The next area of communication as part of self-management is status updating. The worst part of a road trip is “Are we there yet?” It’s annoying. It takes you out of the mood of the trip. It reminds you that not everyone is as invested in the trip as you are. And it has the ominous feeling of someone ready to derail the trip because they’ve lost interest. But sometimes “are we there yet” is a question of concern especially if it comes from your loved ones who are anxiously waiting for you to be safe at your destination. Important work projects are the same.
Teammates are going to want to know how your projects are coming, especially if you were successful in getting them excited about the opportunities. OR teammates are going to forget you’ve taken on a significant project, and your quiet absence while you’re heads-down-super-focused is going to be taken at best as your boredom or at worst as your snootiness. We need to let each other know how our work is coming….however….
No one wants to read your book of updates and rants every day. And no one wants their chat constantly blowing up with system state updates. When you start work, letting your audience know that progress is being made without being annoying is the best way to ensure
What we need are way(s?) for individuals to provide updates incrementally and publicly (at least company-wide). Status updates should allow teammates (and by teammates, I mean anyone in the company) to subscribe and check progress without having to stop each other in their work or schedule a meeting. Individuals get to manage time well by communicating corporately in a consumable way where everyone can check in on each other asynchronously.
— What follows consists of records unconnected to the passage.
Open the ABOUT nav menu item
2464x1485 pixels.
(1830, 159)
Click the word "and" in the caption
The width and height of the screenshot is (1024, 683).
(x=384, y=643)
Most of us are involved in a bunch of different projects. It would be good if each of us had a place where we listed out what we’re doing and thinking about. We can collect our thoughts and work on ideas that may or may not be quite ready to present for buy-in. Maybe we’re getting ready to go vacation. Maybe we want a little spot for others to stalk us (in a nice way). Personal updates could be a good way to remain approachable even if we’re in the weeds and can’t talk for a bit. Confluence has a personal space that we can share with the organization.